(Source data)
____________

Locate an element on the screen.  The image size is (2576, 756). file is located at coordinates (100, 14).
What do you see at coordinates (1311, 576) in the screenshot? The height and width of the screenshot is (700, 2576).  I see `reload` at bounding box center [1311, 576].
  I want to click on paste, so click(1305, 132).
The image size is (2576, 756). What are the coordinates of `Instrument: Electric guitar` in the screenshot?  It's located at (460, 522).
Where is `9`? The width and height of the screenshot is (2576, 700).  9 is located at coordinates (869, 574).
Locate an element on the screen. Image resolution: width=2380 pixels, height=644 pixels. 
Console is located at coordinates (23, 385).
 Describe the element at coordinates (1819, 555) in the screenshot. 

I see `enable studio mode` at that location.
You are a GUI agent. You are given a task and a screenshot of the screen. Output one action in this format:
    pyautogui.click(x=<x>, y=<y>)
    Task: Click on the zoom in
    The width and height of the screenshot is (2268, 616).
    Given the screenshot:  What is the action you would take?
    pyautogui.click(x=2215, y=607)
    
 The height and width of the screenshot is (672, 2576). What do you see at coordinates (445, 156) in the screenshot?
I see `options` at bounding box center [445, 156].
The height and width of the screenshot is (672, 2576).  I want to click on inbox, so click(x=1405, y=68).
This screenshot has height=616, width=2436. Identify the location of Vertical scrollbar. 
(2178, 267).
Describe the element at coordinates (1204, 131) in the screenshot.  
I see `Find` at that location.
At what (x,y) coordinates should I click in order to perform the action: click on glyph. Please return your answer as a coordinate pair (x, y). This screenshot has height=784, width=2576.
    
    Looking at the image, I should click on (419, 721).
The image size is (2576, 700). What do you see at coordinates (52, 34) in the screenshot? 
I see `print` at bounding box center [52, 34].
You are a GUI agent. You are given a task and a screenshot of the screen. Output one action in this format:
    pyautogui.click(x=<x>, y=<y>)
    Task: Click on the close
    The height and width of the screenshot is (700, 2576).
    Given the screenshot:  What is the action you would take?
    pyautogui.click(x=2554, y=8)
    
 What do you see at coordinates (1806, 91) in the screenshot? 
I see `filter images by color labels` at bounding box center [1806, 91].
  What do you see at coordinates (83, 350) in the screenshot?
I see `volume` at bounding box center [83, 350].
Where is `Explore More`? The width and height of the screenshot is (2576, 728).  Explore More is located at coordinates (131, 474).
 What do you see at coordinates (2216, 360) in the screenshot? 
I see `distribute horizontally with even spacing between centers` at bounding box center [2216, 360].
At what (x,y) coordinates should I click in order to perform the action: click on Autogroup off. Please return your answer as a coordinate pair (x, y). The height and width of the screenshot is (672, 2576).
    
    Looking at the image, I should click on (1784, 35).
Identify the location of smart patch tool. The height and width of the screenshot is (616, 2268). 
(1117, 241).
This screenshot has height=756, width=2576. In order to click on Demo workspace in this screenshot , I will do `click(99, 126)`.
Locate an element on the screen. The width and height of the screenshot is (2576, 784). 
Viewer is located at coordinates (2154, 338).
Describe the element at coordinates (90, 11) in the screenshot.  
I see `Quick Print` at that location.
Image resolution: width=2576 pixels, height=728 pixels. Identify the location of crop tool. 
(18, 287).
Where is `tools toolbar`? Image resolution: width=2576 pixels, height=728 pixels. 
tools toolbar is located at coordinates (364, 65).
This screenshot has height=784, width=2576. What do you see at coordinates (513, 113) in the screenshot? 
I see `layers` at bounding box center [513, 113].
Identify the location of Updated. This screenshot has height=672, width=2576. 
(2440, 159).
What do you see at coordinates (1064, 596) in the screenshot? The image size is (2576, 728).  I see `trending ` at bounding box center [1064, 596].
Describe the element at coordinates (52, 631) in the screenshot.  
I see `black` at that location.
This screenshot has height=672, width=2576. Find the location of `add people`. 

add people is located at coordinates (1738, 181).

____________

● Set exercise
Reproduce every line of the source data above verbatim, from beginning to end.

● Output for this exercise
Locate an element on the screen.  The image size is (2576, 756). file is located at coordinates (100, 14).
What do you see at coordinates (1311, 576) in the screenshot? The height and width of the screenshot is (700, 2576).  I see `reload` at bounding box center [1311, 576].
  I want to click on paste, so click(1305, 132).
The image size is (2576, 756). What are the coordinates of `Instrument: Electric guitar` in the screenshot?  It's located at (460, 522).
Where is `9`? The width and height of the screenshot is (2576, 700).  9 is located at coordinates (869, 574).
Locate an element on the screen. Image resolution: width=2380 pixels, height=644 pixels. 
Console is located at coordinates (23, 385).
 Describe the element at coordinates (1819, 555) in the screenshot. 

I see `enable studio mode` at that location.
You are a GUI agent. You are given a task and a screenshot of the screen. Output one action in this format:
    pyautogui.click(x=<x>, y=<y>)
    Task: Click on the zoom in
    The width and height of the screenshot is (2268, 616).
    Given the screenshot:  What is the action you would take?
    pyautogui.click(x=2215, y=607)
    
 The height and width of the screenshot is (672, 2576). What do you see at coordinates (445, 156) in the screenshot?
I see `options` at bounding box center [445, 156].
The height and width of the screenshot is (672, 2576).  I want to click on inbox, so click(x=1405, y=68).
This screenshot has height=616, width=2436. Identify the location of Vertical scrollbar. 
(2178, 267).
Describe the element at coordinates (1204, 131) in the screenshot.  
I see `Find` at that location.
At what (x,y) coordinates should I click in order to perform the action: click on glyph. Please return your answer as a coordinate pair (x, y). This screenshot has height=784, width=2576.
    
    Looking at the image, I should click on (419, 721).
The image size is (2576, 700). What do you see at coordinates (52, 34) in the screenshot? 
I see `print` at bounding box center [52, 34].
You are a GUI agent. You are given a task and a screenshot of the screen. Output one action in this format:
    pyautogui.click(x=<x>, y=<y>)
    Task: Click on the close
    The height and width of the screenshot is (700, 2576).
    Given the screenshot:  What is the action you would take?
    pyautogui.click(x=2554, y=8)
    
 What do you see at coordinates (1806, 91) in the screenshot? 
I see `filter images by color labels` at bounding box center [1806, 91].
  What do you see at coordinates (83, 350) in the screenshot?
I see `volume` at bounding box center [83, 350].
Where is `Explore More`? The width and height of the screenshot is (2576, 728).  Explore More is located at coordinates (131, 474).
 What do you see at coordinates (2216, 360) in the screenshot? 
I see `distribute horizontally with even spacing between centers` at bounding box center [2216, 360].
At what (x,y) coordinates should I click in order to perform the action: click on Autogroup off. Please return your answer as a coordinate pair (x, y). The height and width of the screenshot is (672, 2576).
    
    Looking at the image, I should click on (1784, 35).
Identify the location of smart patch tool. The height and width of the screenshot is (616, 2268). 
(1117, 241).
This screenshot has height=756, width=2576. In order to click on Demo workspace in this screenshot , I will do `click(99, 126)`.
Locate an element on the screen. The width and height of the screenshot is (2576, 784). 
Viewer is located at coordinates (2154, 338).
Describe the element at coordinates (90, 11) in the screenshot.  
I see `Quick Print` at that location.
Image resolution: width=2576 pixels, height=728 pixels. Identify the location of crop tool. 
(18, 287).
Where is `tools toolbar`? Image resolution: width=2576 pixels, height=728 pixels. 
tools toolbar is located at coordinates (364, 65).
This screenshot has height=784, width=2576. What do you see at coordinates (513, 113) in the screenshot? 
I see `layers` at bounding box center [513, 113].
Identify the location of Updated. This screenshot has height=672, width=2576. 
(2440, 159).
What do you see at coordinates (1064, 596) in the screenshot? The image size is (2576, 728).  I see `trending ` at bounding box center [1064, 596].
Describe the element at coordinates (52, 631) in the screenshot.  
I see `black` at that location.
This screenshot has height=672, width=2576. Find the location of `add people`. 

add people is located at coordinates (1738, 181).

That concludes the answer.